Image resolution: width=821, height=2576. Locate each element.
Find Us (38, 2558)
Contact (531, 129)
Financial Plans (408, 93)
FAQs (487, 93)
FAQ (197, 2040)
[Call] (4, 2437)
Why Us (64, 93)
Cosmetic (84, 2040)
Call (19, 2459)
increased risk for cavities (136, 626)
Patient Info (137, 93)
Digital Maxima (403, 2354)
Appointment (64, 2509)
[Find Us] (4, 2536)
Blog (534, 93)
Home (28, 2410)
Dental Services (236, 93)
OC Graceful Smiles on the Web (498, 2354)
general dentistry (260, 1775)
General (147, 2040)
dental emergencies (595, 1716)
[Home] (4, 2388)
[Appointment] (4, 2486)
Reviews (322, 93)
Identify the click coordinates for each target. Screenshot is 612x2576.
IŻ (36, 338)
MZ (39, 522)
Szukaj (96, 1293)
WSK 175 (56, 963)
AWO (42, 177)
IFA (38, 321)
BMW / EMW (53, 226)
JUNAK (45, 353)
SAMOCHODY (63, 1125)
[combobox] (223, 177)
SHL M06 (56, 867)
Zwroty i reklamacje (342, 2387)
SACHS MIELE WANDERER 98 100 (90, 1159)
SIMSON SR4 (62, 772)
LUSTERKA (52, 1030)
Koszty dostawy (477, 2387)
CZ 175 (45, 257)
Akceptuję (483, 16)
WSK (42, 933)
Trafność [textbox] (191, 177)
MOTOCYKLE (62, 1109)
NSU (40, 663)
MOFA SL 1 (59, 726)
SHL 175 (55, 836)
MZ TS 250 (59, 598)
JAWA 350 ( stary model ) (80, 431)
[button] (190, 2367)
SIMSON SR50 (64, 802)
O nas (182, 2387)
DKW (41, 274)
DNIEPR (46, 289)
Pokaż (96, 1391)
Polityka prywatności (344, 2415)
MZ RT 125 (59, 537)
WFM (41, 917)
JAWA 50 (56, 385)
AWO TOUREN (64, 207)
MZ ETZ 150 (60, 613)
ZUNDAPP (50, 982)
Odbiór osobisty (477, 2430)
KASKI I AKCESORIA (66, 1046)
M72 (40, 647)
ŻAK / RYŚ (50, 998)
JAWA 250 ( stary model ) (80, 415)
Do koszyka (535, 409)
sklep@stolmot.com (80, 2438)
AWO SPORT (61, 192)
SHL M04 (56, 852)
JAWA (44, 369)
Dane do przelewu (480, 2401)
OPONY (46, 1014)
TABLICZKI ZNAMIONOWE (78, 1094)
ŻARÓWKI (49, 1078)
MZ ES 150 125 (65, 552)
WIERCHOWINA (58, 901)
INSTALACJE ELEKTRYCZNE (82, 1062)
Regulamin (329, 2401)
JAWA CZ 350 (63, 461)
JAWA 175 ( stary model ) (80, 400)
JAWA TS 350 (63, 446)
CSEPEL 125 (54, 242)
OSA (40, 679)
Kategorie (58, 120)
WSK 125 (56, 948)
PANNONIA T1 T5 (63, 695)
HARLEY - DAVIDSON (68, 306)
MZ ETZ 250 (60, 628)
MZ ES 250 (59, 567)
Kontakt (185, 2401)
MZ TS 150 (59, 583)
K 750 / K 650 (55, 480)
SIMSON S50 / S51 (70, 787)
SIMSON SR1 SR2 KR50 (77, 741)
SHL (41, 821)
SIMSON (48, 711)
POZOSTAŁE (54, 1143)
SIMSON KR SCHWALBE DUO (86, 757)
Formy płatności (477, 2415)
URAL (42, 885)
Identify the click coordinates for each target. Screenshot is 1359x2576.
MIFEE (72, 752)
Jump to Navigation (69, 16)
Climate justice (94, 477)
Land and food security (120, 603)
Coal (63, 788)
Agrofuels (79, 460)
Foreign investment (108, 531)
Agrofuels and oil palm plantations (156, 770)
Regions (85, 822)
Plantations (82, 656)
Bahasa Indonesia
**********
Exercise details
Go through the material and copy every line in which the word "JAWA" occurs.

Written response
JAWA 350 ( stary model ) (80, 431)
JAWA 50 (56, 385)
JAWA 250 ( stary model ) (80, 415)
JAWA (44, 369)
JAWA CZ 350 (63, 461)
JAWA 175 ( stary model ) (80, 400)
JAWA TS 350 (63, 446)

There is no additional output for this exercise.